- _Work order_: Copy every line below precisely, leaving nothing out.

+--

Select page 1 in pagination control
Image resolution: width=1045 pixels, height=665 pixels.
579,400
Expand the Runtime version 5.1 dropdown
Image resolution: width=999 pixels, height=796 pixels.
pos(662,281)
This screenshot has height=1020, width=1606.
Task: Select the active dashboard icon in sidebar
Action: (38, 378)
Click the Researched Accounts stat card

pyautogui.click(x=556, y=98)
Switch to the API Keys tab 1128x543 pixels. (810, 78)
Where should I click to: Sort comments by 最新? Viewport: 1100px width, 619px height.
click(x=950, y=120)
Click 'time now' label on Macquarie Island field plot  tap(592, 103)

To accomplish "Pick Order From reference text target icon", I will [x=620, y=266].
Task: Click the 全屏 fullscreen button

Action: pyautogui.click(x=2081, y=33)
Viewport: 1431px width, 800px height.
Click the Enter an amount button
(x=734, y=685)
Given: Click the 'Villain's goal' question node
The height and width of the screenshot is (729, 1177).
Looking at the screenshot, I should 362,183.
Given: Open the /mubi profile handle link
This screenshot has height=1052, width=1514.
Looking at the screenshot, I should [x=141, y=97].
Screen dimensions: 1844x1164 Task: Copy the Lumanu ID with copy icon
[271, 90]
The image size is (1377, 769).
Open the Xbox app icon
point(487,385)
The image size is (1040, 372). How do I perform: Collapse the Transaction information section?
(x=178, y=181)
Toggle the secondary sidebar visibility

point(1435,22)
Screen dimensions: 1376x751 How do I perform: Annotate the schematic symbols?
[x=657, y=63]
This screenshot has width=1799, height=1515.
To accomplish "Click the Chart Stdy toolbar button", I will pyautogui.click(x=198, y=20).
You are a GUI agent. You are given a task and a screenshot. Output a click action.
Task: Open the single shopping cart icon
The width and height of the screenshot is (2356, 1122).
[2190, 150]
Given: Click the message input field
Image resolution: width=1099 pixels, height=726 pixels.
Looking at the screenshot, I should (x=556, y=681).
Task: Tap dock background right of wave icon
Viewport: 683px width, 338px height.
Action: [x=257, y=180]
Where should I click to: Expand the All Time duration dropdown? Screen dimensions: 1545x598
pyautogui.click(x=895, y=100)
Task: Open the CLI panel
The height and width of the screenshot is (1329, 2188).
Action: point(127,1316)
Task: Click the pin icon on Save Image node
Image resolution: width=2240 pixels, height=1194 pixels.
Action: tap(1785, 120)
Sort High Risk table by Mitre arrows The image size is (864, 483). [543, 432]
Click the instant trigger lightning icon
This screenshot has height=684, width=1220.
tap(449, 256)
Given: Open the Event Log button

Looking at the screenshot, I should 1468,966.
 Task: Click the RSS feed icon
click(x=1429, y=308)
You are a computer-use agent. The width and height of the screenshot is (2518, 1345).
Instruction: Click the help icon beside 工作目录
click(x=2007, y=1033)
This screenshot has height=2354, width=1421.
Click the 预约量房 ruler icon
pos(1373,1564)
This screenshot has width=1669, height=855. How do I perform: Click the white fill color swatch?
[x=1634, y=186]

+--

- _Output for this task_:
Select page 1 in pagination control
Image resolution: width=1045 pixels, height=665 pixels.
579,400
Expand the Runtime version 5.1 dropdown
Image resolution: width=999 pixels, height=796 pixels.
pos(662,281)
This screenshot has height=1020, width=1606.
Task: Select the active dashboard icon in sidebar
Action: (38, 378)
Click the Researched Accounts stat card

pyautogui.click(x=556, y=98)
Switch to the API Keys tab 1128x543 pixels. (810, 78)
Where should I click to: Sort comments by 最新? Viewport: 1100px width, 619px height.
click(x=950, y=120)
Click 'time now' label on Macquarie Island field plot  tap(592, 103)

To accomplish "Pick Order From reference text target icon", I will [x=620, y=266].
Task: Click the 全屏 fullscreen button

Action: pyautogui.click(x=2081, y=33)
Viewport: 1431px width, 800px height.
Click the Enter an amount button
(x=734, y=685)
Given: Click the 'Villain's goal' question node
The height and width of the screenshot is (729, 1177).
Looking at the screenshot, I should 362,183.
Given: Open the /mubi profile handle link
This screenshot has height=1052, width=1514.
Looking at the screenshot, I should [x=141, y=97].
Screen dimensions: 1844x1164 Task: Copy the Lumanu ID with copy icon
[271, 90]
The image size is (1377, 769).
Open the Xbox app icon
point(487,385)
The image size is (1040, 372). How do I perform: Collapse the Transaction information section?
(x=178, y=181)
Toggle the secondary sidebar visibility

point(1435,22)
Screen dimensions: 1376x751 How do I perform: Annotate the schematic symbols?
[x=657, y=63]
This screenshot has width=1799, height=1515.
To accomplish "Click the Chart Stdy toolbar button", I will pyautogui.click(x=198, y=20).
You are a GUI agent. You are given a task and a screenshot. Output a click action.
Task: Open the single shopping cart icon
The width and height of the screenshot is (2356, 1122).
[2190, 150]
Given: Click the message input field
Image resolution: width=1099 pixels, height=726 pixels.
Looking at the screenshot, I should (x=556, y=681).
Task: Tap dock background right of wave icon
Viewport: 683px width, 338px height.
Action: [x=257, y=180]
Where should I click to: Expand the All Time duration dropdown? Screen dimensions: 1545x598
pyautogui.click(x=895, y=100)
Task: Open the CLI panel
The height and width of the screenshot is (1329, 2188).
Action: point(127,1316)
Task: Click the pin icon on Save Image node
Image resolution: width=2240 pixels, height=1194 pixels.
Action: tap(1785, 120)
Sort High Risk table by Mitre arrows The image size is (864, 483). [543, 432]
Click the instant trigger lightning icon
This screenshot has height=684, width=1220.
tap(449, 256)
Given: Open the Event Log button

Looking at the screenshot, I should 1468,966.
 Task: Click the RSS feed icon
click(x=1429, y=308)
You are a computer-use agent. The width and height of the screenshot is (2518, 1345).
Instruction: Click the help icon beside 工作目录
click(x=2007, y=1033)
This screenshot has height=2354, width=1421.
Click the 预约量房 ruler icon
pos(1373,1564)
This screenshot has width=1669, height=855. How do I perform: Click the white fill color swatch?
[x=1634, y=186]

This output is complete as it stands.